Ordered Set of Closure Systems is Ordered Set

From ProofWiki
Jump to navigation Jump to search


Let $L = \left({S, \preceq}\right)$ be an ordered set.

Then $\operatorname{ClSystems}\left({L}\right)$ is an ordered set,

where $\operatorname{ClSystems}\left({L}\right)$ denotes the ordered set of closure systems.

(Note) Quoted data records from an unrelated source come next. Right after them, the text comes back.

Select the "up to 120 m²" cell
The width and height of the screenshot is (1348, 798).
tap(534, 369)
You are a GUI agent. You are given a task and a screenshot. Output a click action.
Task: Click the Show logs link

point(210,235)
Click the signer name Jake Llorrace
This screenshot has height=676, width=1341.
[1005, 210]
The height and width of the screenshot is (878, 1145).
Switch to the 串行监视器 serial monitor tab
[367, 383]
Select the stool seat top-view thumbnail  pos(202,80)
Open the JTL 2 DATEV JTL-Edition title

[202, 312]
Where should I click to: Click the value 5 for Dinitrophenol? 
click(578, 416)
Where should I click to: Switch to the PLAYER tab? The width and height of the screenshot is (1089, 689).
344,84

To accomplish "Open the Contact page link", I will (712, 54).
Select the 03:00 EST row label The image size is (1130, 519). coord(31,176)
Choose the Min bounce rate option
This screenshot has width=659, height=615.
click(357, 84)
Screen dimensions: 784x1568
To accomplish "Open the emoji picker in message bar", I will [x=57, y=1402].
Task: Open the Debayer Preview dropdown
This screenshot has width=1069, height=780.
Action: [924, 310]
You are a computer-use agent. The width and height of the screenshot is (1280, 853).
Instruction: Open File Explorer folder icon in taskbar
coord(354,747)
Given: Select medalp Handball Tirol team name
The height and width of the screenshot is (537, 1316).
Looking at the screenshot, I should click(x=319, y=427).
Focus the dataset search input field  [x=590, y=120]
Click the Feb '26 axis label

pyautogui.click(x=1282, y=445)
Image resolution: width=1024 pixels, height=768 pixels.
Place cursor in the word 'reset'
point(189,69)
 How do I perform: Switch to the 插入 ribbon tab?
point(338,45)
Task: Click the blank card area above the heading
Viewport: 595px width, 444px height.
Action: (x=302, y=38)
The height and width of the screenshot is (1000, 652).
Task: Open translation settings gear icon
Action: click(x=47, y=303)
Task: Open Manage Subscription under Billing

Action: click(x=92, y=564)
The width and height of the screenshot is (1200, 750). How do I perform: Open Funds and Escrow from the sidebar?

By definition of ordered set of closure systems:

$\operatorname{ClSystems}\left({L}\right) = \left({X, \precsim}\right)$


$X$ is the set of all closure systems of $L$,
dor all closure systems $s_1 = \left({T_1, \preceq_1}\right), s_2 = \left({T_2, \preceq_2}\right)$ of $L$: $s_1 \precsim s_2 \iff T_1 \subseteq T_2$


Let $s = \left({T, \preceq'}\right)$ be a closure system.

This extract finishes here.